Mr Modi and his praetorian guard in the party and in the outgoing government can be accused of bringing down the quality of public debate by turning it into a no-holds barred us-and-them battle where everything is done to trip Congress president Rahul Gandhi from contesting the election while standing solidly with Hindutva zealot Pragya Thakur in the Bhopal Lok Sabha constituency.
It is this vulgarity – there is nothing pejorative about vulgarity; the original Latin sense of the term denotes the ordinary people and the translation of the Bible into Latin by St. Jerome is known as The Vulgate -- of democracy that repelled Plato, and to an extent Aristotle. Unfortunately, we cannot quote the author of the Arthashastra or some other ancient Indian authority because democracy and its underlying principle of the equal rights of all in the political sphere was not prevalent in old India. It is the privilege of ancient Greece that it bravely experimented with democracy, and aristocrats like Plato did not hesitate in expressing their repulsion for its vulgar ways. It is often overlooked that it is Athenian democracy that tried Socrates for corrupting the minds of the city’s youth by criticizing the Homeric gods. In his personal political testament, so beautifully outlined in the Seventh Letter, Plato explains his inability to be part of the political scene of his day because of erratic tyrants who would not listen to him on the one side and the factionalism that dominated Athenian politics on the other, and he could not bring himself to play the intellectually unacceptable game of partisan politics. Aristotle was solidly middle class and felt that democracy – he called it polity -- is good because the clash of views among the many is better than the tyrannical sway of the views of the few. But he too did not like what he called the deviant form – he called it democracy -- which spelled the tyranny of the masses.

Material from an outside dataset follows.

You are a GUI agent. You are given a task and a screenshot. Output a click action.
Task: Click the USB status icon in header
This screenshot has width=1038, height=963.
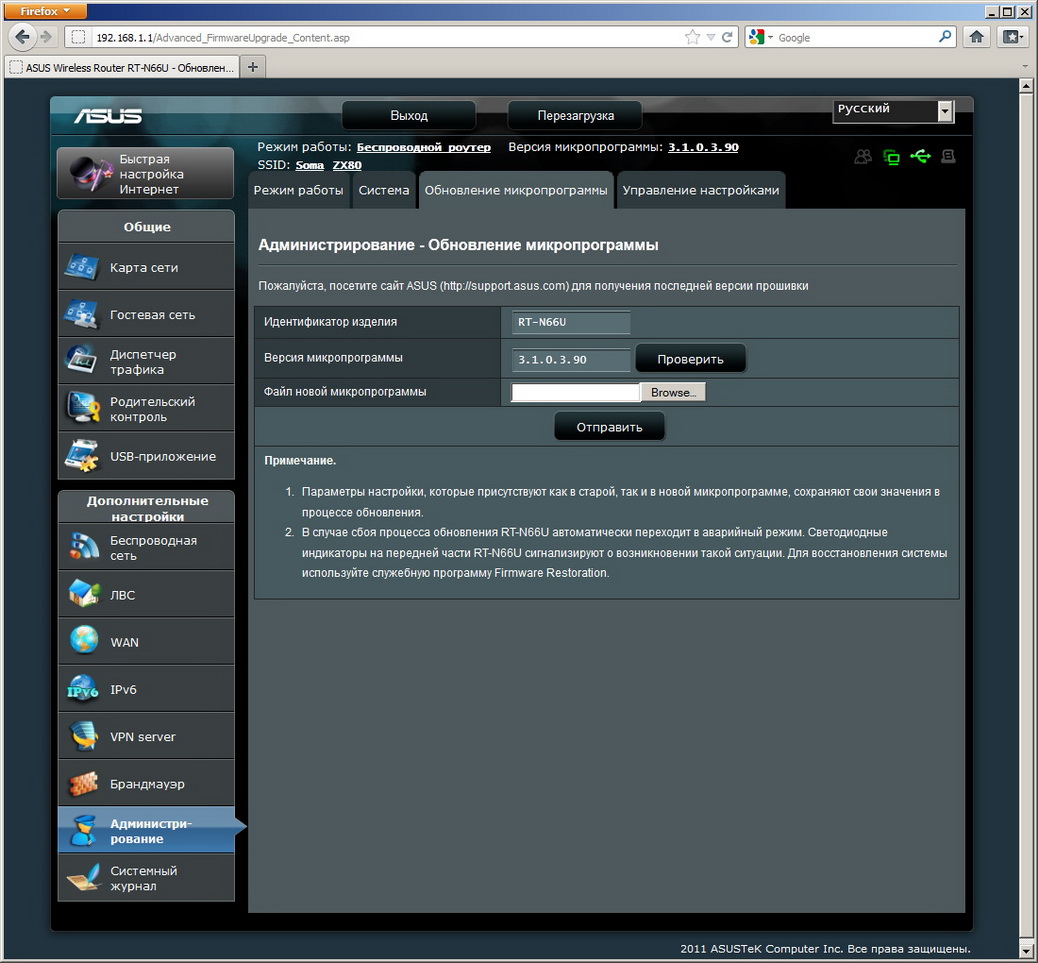coord(920,157)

The haute bourgeoisie’s discomfort and dislike for Mr Modi’s vulgar politics is comparable to the horror felt by the aristocratic class in England after the Second Reform Act of 1867 which extended the voting right to the lower middle classes. There is no likelihood of Indian democracy getting back to the imagined salon decencies of the past. The coarseness and loudness is here to stay with or without Mr Modi and his friends around. In a distant future, when India becomes an advanced economy and prosperity levels improve, there could be a gentler dialogue among the politicians of diverse hues. Even in the United States, the democratic dialogue has slumped to a deplorable low with President Donald Trump unleashing belligerence in his 2016 campaign not seen since post-Civil War Yankee days. The middle class must accept the good as well as the bad that is inherent in democracy. It cannot always be ideal and decent. It turns loud and coarse. In other words, vulgar.